* _WHAT YOU WILL DO_:
Reproduce the listing lines starting at the line containing "Viewport: 701px width, 1012px" and ending at the line containing "pyautogui.click(x=295, y=121)", both included, and leave out the pictures.

* _EXTRACTED ENTRIES_:
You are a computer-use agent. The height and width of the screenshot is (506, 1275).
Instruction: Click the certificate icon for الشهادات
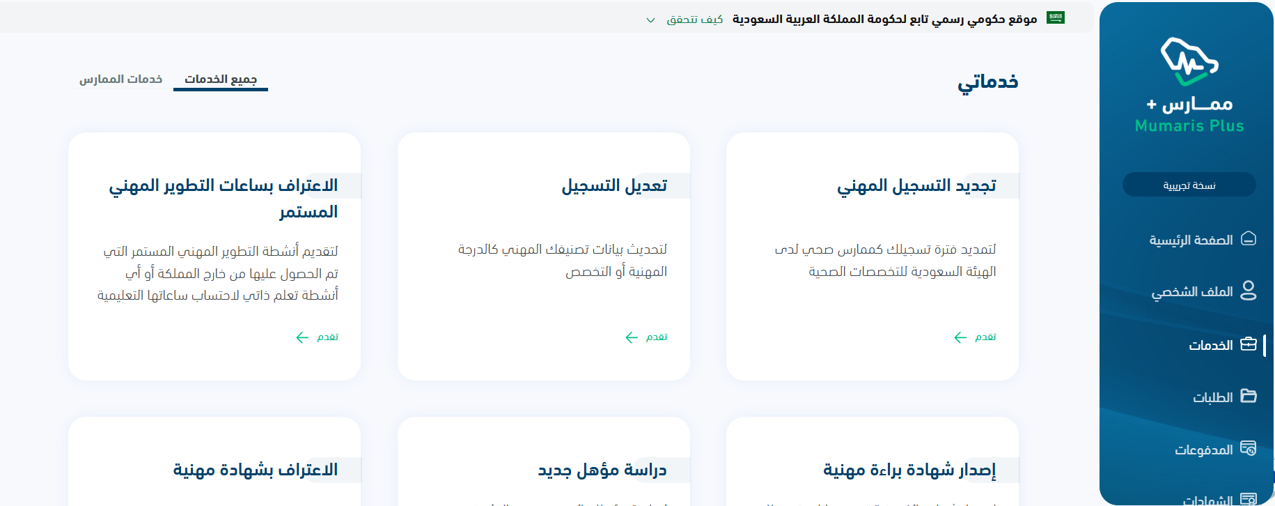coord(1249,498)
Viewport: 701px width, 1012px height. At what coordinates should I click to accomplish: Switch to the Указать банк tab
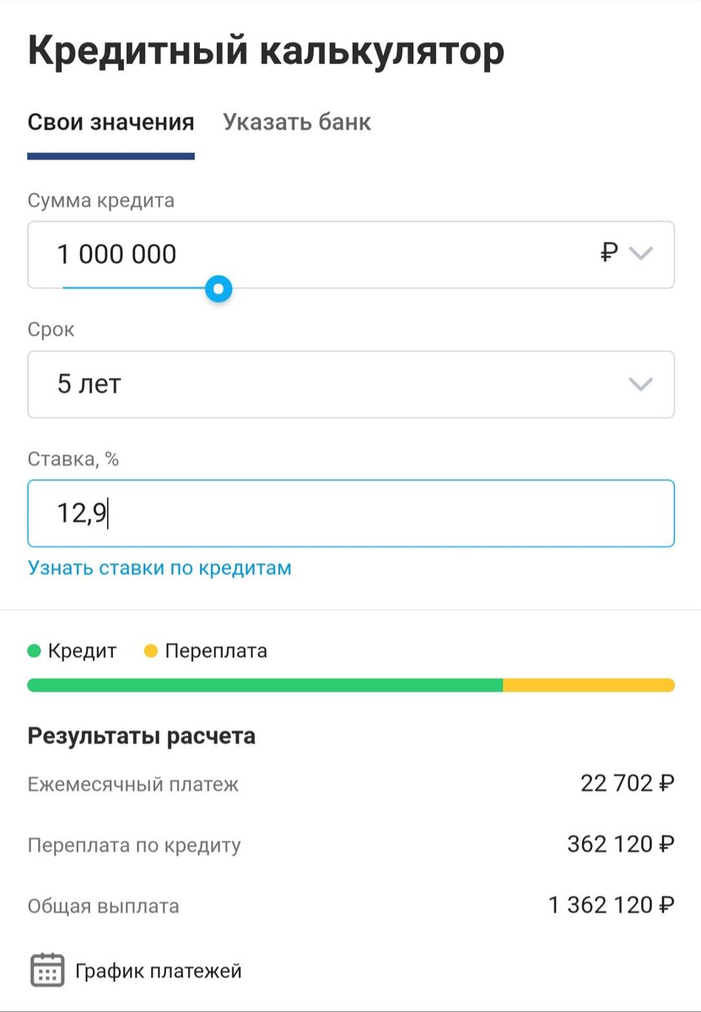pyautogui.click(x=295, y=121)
==
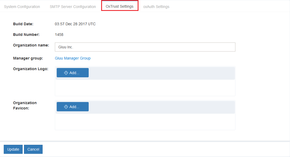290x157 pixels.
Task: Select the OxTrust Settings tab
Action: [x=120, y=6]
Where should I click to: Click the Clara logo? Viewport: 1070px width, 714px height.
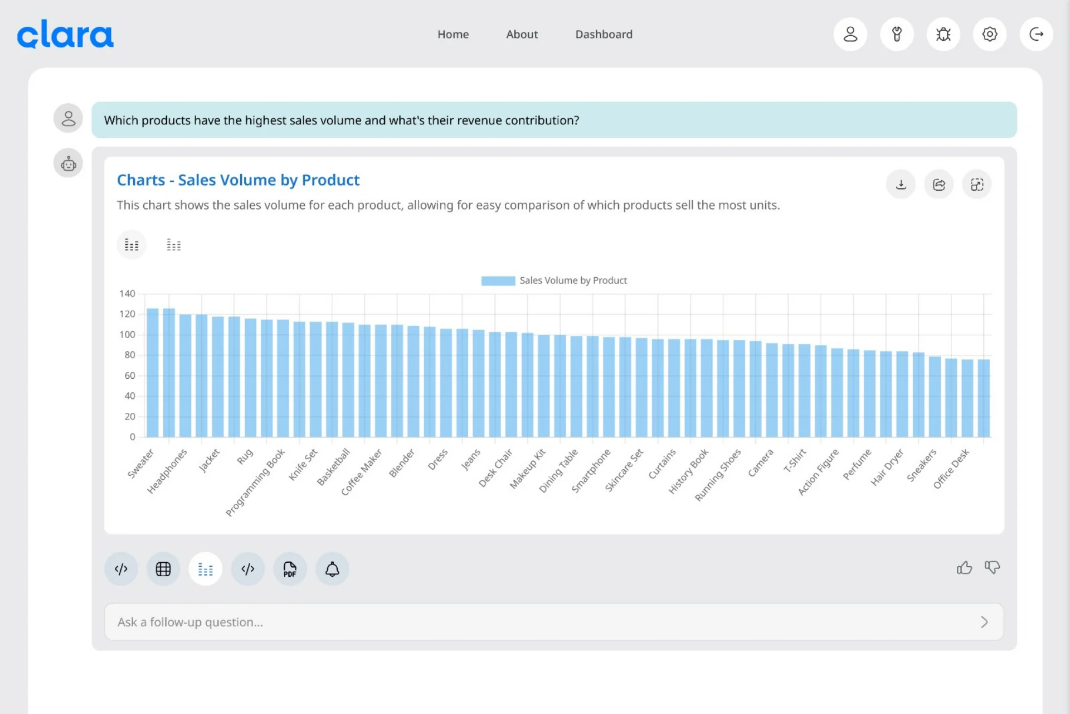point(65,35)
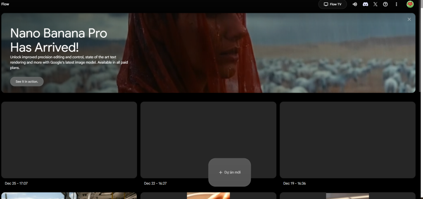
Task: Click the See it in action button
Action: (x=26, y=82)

* _EXERCISE OUTPUT_:
Viewport: 701px width, 1012px height. At what coordinates should I click to accomplish: Switch to the Указать банк tab
pyautogui.click(x=295, y=121)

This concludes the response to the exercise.